• _Texte fourni_:
•••
Troisièmement, la Chine investit massivement pour cultiver son influence dans le Sud, se présentant comme une alternative à l’hégémonie occidentale.

Par le biais du financement du développement, de l’infrastructure numérique et de l’ouverture diplomatique, Pékin espère obtenir non seulement des alliés, mais aussi un soutien normatif à son modèle. Pourtant, même dans ce domaine, son affirmation est accueillie de manière mitigée, ce qui révèle la complexité de la mise en place d’un ordre multipolaire.

Des doutes chez les alliés de Washington

Pour les États-Unis, la lutte stratégique avec la Chine exige également un rééquilibrage des dimensions nationales, régionales et mondiales.

Sur le plan intérieur, les États-Unis restent enlisés dans une profonde polarisation politique, une fragilité institutionnelle et un discours public de plus en plus transactionnel. Si le dynamisme économique et l’innovation restent forts, l’imprévisibilité de leur processus démocratique suscite des doutes chez leurs alliés comme chez leurs concurrents.

Sur le plan régional, Washington tente de rassurer ses partenaires traditionnels en Europe et dans la région indo-pacifique, mais ces alliances ne sont plus monolithiques.

Les frictions concernant le partage des charges, les perceptions divergentes des menaces et les priorités nationales érodent la domination autrefois incontestée de l’ordre dirigé par les États-Unis.

Par conséquent, à l’instar de la Chine, les États-Unis se tournent avec plus d’assurance vers le Sud, non seulement pour s’assurer un accès économique, mais aussi pour réaffirmer leur influence normative.

Par le biais d’une assistance en matière de sécurité, d’investissements numériques et d’une diplomatie renouvelée, les États-Unis cherchent à contrer l’expansion de l’empreinte de Pékin. Toutefois, l’héritage de l’interventionnisme et une perception croissante de l’incohérence stratégique compliquent leurs efforts pour rétablir la confiance et le leadership.

Si l’on compare le positionnement stratégique des États-Unis et de la Chine en termes de résilience intérieure, de contrôle régional et de rayonnement mondial, aucune hégémonie ne se dégage clairement.
•••
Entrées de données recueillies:
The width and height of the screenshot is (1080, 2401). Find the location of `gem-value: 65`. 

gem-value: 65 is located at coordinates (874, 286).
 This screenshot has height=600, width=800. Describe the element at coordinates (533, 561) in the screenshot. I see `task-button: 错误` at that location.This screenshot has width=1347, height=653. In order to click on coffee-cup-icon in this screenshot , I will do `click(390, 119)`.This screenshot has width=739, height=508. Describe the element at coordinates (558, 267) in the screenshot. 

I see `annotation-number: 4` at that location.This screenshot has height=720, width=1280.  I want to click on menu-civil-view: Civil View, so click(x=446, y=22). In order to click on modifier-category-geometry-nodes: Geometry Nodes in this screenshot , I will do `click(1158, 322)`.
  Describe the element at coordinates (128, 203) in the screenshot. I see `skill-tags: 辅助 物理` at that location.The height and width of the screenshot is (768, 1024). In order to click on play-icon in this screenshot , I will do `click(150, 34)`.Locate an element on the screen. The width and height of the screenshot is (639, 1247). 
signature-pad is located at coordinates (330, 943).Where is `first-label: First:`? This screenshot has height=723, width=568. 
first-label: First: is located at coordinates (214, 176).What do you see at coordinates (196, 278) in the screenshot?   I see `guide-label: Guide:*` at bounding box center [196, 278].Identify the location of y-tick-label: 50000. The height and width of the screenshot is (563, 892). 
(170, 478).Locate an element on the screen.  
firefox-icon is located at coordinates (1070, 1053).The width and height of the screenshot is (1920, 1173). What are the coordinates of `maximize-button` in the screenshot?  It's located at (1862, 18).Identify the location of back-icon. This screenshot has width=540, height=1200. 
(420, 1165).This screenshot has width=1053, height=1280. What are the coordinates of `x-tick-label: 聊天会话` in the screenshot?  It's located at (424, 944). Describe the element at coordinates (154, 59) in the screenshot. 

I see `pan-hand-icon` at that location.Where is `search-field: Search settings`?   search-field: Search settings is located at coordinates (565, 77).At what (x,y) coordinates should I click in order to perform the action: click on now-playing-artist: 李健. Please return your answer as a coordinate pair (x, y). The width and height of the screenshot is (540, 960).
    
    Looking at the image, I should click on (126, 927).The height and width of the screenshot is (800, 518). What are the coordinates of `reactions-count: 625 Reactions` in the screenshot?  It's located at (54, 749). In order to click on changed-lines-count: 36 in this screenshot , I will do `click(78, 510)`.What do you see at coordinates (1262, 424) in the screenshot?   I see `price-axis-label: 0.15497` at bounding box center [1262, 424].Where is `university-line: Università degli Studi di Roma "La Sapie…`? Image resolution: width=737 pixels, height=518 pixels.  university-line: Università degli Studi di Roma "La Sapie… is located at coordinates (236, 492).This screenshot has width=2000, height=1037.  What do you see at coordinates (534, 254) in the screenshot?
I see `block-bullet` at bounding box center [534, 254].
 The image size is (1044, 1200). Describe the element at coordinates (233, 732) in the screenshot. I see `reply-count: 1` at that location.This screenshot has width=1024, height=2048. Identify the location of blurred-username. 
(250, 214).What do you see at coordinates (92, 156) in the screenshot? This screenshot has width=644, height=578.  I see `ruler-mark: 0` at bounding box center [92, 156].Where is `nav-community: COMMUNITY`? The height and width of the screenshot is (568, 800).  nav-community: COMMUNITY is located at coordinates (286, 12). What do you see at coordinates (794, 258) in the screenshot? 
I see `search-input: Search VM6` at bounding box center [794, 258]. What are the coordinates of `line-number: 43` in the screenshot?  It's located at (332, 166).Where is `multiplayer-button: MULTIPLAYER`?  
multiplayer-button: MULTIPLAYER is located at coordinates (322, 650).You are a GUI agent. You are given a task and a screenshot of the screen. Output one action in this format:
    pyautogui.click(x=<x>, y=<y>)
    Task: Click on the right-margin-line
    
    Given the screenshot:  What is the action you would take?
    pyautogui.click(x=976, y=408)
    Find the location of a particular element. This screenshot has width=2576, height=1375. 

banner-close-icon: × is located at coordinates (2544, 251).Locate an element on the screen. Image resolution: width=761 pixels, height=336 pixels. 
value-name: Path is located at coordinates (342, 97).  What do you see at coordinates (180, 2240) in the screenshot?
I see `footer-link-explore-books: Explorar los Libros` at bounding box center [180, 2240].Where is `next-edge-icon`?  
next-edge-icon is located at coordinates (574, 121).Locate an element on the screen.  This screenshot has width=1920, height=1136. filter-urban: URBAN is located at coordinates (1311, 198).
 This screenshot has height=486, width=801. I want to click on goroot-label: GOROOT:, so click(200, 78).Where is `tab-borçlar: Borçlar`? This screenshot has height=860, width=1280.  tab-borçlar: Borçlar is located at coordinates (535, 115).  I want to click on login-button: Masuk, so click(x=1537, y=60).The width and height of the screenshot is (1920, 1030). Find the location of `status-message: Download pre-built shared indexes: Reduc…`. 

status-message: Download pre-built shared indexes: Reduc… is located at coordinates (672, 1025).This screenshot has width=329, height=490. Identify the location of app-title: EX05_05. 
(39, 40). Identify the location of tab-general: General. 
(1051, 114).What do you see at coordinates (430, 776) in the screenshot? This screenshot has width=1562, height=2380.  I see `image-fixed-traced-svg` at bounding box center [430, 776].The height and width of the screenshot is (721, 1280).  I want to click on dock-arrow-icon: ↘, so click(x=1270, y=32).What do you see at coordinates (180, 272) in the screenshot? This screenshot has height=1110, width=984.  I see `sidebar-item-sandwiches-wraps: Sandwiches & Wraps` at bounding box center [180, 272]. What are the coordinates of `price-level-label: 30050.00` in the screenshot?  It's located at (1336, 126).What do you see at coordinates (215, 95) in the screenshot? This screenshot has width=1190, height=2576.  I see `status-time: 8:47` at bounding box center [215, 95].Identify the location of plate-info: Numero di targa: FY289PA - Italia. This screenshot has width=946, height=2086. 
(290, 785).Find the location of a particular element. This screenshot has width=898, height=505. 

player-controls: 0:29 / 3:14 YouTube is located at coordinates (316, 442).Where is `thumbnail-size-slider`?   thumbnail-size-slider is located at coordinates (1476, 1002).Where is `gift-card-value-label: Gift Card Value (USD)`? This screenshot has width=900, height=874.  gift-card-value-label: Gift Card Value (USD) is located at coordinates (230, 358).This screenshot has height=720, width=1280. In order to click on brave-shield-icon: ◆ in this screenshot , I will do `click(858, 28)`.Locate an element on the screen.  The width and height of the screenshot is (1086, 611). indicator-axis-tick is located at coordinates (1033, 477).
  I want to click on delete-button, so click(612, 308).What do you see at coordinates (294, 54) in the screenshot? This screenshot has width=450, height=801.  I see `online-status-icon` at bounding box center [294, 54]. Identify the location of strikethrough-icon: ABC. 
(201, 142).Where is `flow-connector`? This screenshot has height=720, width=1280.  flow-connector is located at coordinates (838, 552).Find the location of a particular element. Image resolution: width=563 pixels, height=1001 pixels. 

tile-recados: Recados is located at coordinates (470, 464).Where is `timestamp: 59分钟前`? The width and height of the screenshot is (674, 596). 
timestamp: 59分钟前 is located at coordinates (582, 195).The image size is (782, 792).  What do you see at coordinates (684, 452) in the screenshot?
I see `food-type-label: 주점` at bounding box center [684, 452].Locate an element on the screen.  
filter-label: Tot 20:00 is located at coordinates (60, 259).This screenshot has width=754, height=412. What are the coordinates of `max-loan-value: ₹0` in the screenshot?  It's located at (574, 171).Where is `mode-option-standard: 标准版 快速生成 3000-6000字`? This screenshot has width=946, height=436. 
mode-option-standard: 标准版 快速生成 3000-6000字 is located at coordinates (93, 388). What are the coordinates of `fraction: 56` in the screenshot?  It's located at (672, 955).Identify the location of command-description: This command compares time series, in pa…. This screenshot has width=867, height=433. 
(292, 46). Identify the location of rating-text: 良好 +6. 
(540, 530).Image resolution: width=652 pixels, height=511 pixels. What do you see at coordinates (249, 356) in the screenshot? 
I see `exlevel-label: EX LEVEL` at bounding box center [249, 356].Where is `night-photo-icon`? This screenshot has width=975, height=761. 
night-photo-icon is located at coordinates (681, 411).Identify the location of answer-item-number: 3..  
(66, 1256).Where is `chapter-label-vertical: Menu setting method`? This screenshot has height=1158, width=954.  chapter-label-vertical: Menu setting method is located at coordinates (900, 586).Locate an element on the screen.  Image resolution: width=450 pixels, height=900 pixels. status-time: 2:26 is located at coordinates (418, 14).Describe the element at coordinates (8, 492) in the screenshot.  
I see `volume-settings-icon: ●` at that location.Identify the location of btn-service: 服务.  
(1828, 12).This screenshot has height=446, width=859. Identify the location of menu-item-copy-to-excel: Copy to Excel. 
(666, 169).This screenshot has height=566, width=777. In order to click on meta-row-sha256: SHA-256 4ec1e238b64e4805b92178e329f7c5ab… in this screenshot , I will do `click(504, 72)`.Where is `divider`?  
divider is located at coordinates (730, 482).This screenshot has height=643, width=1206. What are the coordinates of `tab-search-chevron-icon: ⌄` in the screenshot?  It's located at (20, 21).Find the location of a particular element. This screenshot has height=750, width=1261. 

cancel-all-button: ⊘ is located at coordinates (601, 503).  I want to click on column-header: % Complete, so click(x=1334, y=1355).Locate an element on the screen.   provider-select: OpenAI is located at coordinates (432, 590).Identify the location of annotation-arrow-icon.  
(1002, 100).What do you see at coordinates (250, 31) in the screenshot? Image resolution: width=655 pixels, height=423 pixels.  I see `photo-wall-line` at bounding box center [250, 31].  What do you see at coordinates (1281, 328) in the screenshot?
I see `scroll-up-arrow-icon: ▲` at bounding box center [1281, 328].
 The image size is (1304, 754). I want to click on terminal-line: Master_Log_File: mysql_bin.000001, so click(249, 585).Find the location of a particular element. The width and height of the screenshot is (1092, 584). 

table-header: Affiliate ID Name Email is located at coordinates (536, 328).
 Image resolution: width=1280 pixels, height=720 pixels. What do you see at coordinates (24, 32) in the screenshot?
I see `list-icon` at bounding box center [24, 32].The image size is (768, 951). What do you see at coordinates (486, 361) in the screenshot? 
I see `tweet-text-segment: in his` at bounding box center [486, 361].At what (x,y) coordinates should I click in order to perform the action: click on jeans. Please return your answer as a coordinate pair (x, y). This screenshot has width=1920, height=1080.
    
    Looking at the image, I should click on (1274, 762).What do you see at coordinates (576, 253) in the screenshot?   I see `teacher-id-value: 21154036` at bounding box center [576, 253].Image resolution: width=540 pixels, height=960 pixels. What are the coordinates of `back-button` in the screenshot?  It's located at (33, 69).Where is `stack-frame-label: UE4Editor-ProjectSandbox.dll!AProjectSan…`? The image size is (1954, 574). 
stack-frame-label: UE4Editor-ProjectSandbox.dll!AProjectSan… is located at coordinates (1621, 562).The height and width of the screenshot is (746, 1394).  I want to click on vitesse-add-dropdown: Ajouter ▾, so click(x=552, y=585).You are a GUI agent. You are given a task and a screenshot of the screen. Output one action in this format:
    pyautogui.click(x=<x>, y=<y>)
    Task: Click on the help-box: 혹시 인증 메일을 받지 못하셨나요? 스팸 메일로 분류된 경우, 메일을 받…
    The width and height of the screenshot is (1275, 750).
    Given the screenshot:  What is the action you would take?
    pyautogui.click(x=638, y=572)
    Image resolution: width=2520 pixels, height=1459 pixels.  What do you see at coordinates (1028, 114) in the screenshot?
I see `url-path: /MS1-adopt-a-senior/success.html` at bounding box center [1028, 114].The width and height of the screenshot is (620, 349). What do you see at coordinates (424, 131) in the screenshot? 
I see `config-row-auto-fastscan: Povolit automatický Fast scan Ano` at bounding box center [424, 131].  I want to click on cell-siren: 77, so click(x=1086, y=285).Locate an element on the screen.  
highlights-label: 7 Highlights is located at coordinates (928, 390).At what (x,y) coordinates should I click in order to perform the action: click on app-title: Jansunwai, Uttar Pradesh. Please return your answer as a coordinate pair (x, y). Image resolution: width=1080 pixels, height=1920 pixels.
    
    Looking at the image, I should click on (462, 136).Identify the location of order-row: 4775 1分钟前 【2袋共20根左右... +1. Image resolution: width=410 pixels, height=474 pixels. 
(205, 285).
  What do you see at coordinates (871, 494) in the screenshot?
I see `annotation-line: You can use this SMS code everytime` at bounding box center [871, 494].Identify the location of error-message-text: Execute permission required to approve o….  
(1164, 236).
•••
• _Tâche à réaliser_: Renvoyez mot pour mot le passage du texte sur la rivalité entre la Chine et les États-Unis qui commence par « Sur le plan régional, Washington » et se poursuit jusqu'à « sont plus monolithiques. ». Pour répondre, appuyez-vous uniquement sur le texte.

• _Réponse attendue_:
Sur le plan régional, Washington tente de rassurer ses partenaires traditionnels en Europe et dans la région indo-pacifique, mais ces alliances ne sont plus monolithiques.